*** Opening SUPPLIED DATA ***
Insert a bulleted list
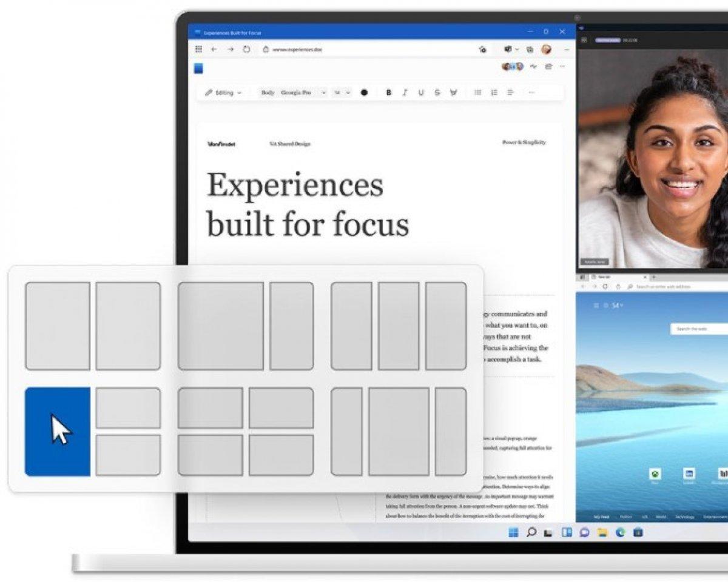 478,93
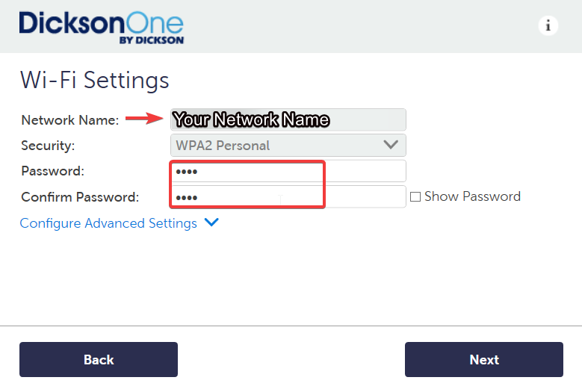This screenshot has height=392, width=582.
Task: Click the info icon in the header
Action: coord(548,25)
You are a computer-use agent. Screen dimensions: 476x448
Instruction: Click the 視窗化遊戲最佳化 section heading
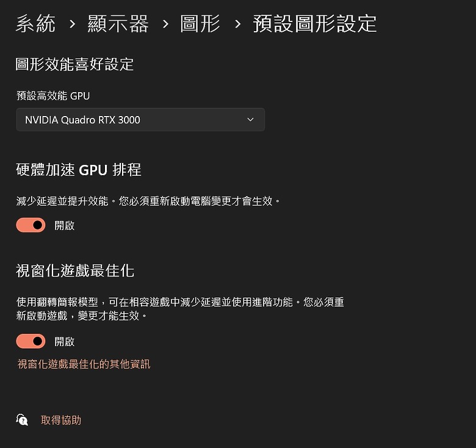tap(75, 270)
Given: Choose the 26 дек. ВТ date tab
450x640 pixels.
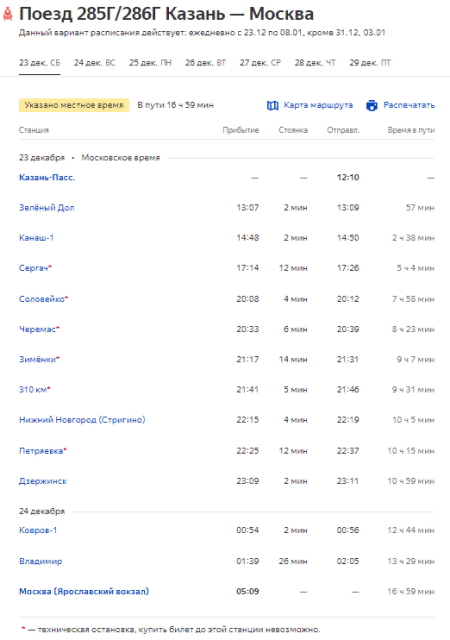Looking at the screenshot, I should click(x=205, y=63).
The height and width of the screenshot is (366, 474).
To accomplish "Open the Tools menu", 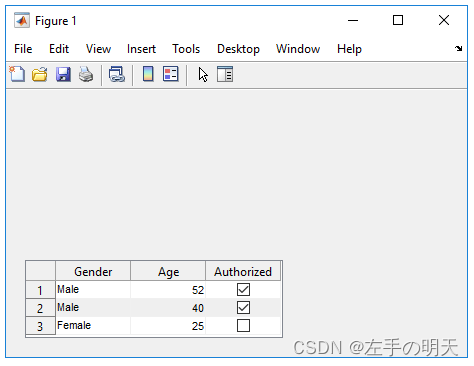I will click(x=186, y=49).
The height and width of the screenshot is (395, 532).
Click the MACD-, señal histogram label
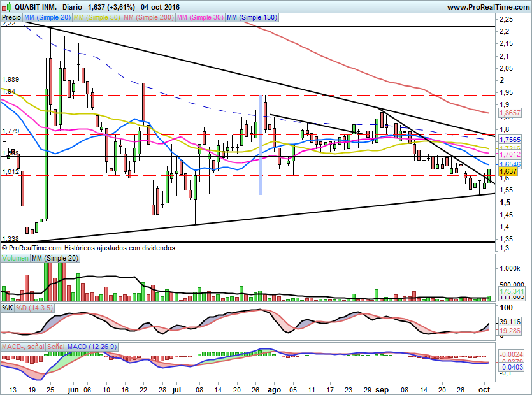(x=22, y=347)
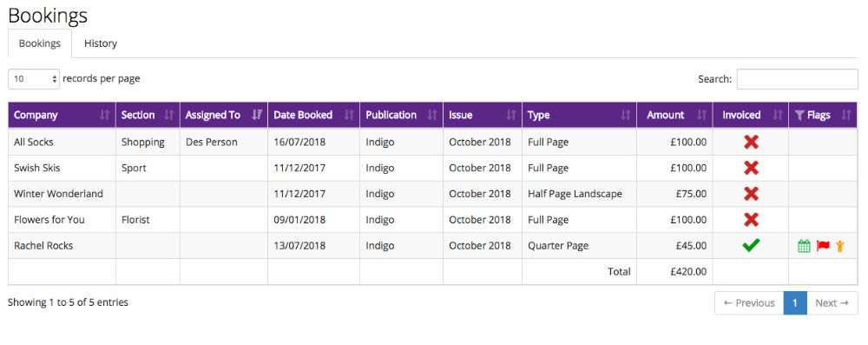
*** Closing SUPPLIED DATA ***
PROBLEM TO SOLVE »
Exactly the lines from the one containing "The height and width of the screenshot is (395, 532)." to the final line of the entries are wanted; please write them out, both ends included, but not the pictures.

OUTPUT »
The height and width of the screenshot is (395, 532).
Click the MACD-, señal histogram label
(x=22, y=347)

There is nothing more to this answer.